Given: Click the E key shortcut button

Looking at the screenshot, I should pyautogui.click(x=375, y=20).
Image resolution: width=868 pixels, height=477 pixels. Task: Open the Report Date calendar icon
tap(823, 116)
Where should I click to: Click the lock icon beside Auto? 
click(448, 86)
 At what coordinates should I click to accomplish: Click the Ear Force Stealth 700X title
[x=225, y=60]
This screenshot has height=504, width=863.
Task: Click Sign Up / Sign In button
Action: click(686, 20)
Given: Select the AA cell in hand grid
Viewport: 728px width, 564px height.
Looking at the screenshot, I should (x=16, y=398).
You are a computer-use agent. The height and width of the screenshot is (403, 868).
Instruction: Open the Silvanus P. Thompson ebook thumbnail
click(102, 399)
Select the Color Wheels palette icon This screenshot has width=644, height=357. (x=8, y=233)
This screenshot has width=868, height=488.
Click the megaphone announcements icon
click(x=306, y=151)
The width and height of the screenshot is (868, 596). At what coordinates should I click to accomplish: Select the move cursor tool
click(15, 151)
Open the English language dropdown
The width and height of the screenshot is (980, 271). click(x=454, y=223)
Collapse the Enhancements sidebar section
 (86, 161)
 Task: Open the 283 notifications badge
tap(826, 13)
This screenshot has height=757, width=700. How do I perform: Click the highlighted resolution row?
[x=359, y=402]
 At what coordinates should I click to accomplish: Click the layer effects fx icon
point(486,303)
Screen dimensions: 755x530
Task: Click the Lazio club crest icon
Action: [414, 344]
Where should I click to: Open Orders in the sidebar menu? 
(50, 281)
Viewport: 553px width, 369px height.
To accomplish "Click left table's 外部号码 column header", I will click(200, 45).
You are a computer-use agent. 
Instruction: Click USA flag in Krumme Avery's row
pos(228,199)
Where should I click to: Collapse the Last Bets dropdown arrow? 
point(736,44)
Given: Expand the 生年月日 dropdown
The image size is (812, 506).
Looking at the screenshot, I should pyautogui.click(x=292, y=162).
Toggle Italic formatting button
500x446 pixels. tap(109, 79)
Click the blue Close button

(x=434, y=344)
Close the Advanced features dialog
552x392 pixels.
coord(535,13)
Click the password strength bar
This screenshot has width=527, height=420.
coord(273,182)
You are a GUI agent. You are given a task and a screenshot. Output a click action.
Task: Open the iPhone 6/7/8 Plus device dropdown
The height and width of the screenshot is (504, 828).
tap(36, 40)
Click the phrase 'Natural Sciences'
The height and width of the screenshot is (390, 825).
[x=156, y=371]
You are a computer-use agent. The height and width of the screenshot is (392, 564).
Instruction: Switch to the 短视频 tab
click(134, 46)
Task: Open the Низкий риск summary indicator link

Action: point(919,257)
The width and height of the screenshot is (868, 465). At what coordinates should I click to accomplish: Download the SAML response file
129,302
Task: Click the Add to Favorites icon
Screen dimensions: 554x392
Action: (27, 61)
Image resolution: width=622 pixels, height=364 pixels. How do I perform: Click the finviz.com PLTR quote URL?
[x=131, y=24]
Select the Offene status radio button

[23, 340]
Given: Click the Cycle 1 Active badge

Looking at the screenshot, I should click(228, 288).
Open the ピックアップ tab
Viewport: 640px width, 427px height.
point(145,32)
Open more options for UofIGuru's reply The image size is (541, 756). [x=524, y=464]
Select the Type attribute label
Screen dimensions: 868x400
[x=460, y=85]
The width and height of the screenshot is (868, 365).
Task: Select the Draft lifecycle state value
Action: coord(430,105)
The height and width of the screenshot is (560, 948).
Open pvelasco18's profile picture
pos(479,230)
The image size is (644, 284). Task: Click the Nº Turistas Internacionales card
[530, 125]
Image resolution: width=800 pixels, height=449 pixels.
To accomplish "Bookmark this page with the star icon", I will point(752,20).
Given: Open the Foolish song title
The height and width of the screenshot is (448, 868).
+ + + +
- [ACTIVITY] Repeat the whole listing, keeping every word exact.

- [YOUR RESPONSE]
Given: Click the E key shortcut button

Looking at the screenshot, I should pyautogui.click(x=375, y=20).
Image resolution: width=868 pixels, height=477 pixels. Task: Open the Report Date calendar icon
tap(823, 116)
Where should I click to: Click the lock icon beside Auto? 
click(448, 86)
 At what coordinates should I click to accomplish: Click the Ear Force Stealth 700X title
[x=225, y=60]
This screenshot has height=504, width=863.
Task: Click Sign Up / Sign In button
Action: click(686, 20)
Given: Select the AA cell in hand grid
Viewport: 728px width, 564px height.
Looking at the screenshot, I should (x=16, y=398).
You are a computer-use agent. The height and width of the screenshot is (403, 868).
Instruction: Open the Silvanus P. Thompson ebook thumbnail
click(102, 399)
Select the Color Wheels palette icon This screenshot has width=644, height=357. (x=8, y=233)
This screenshot has width=868, height=488.
Click the megaphone announcements icon
click(x=306, y=151)
The width and height of the screenshot is (868, 596). At what coordinates should I click to accomplish: Select the move cursor tool
click(15, 151)
Open the English language dropdown
The width and height of the screenshot is (980, 271). click(x=454, y=223)
Collapse the Enhancements sidebar section
 (86, 161)
 Task: Open the 283 notifications badge
tap(826, 13)
This screenshot has height=757, width=700. How do I perform: Click the highlighted resolution row?
[x=359, y=402]
 At what coordinates should I click to accomplish: Click the layer effects fx icon
point(486,303)
Screen dimensions: 755x530
Task: Click the Lazio club crest icon
Action: [414, 344]
Where should I click to: Open Orders in the sidebar menu? 
(50, 281)
Viewport: 553px width, 369px height.
To accomplish "Click left table's 外部号码 column header", I will click(200, 45).
You are a computer-use agent. 
Instruction: Click USA flag in Krumme Avery's row
pos(228,199)
Where should I click to: Collapse the Last Bets dropdown arrow? 
point(736,44)
Given: Expand the 生年月日 dropdown
The image size is (812, 506).
Looking at the screenshot, I should pyautogui.click(x=292, y=162).
Toggle Italic formatting button
500x446 pixels. tap(109, 79)
Click the blue Close button

(x=434, y=344)
Close the Advanced features dialog
552x392 pixels.
coord(535,13)
Click the password strength bar
This screenshot has width=527, height=420.
coord(273,182)
You are a GUI agent. You are given a task and a screenshot. Output a click action.
Task: Open the iPhone 6/7/8 Plus device dropdown
The height and width of the screenshot is (504, 828).
tap(36, 40)
Click the phrase 'Natural Sciences'
The height and width of the screenshot is (390, 825).
[x=156, y=371]
You are a computer-use agent. The height and width of the screenshot is (392, 564).
Instruction: Switch to the 短视频 tab
click(134, 46)
Task: Open the Низкий риск summary indicator link

Action: point(919,257)
The width and height of the screenshot is (868, 465). At what coordinates should I click to accomplish: Download the SAML response file
129,302
Task: Click the Add to Favorites icon
Screen dimensions: 554x392
Action: (27, 61)
Image resolution: width=622 pixels, height=364 pixels. How do I perform: Click the finviz.com PLTR quote URL?
[x=131, y=24]
Select the Offene status radio button

[23, 340]
Given: Click the Cycle 1 Active badge

Looking at the screenshot, I should click(228, 288).
Open the ピックアップ tab
Viewport: 640px width, 427px height.
point(145,32)
Open more options for UofIGuru's reply The image size is (541, 756). [x=524, y=464]
Select the Type attribute label
Screen dimensions: 868x400
[x=460, y=85]
The width and height of the screenshot is (868, 365).
Task: Select the Draft lifecycle state value
Action: coord(430,105)
The height and width of the screenshot is (560, 948).
Open pvelasco18's profile picture
pos(479,230)
The image size is (644, 284). Task: Click the Nº Turistas Internacionales card
[530, 125]
Image resolution: width=800 pixels, height=449 pixels.
To accomplish "Bookmark this page with the star icon", I will point(752,20).
Given: Open the Foolish song title
The height and width of the screenshot is (448, 868).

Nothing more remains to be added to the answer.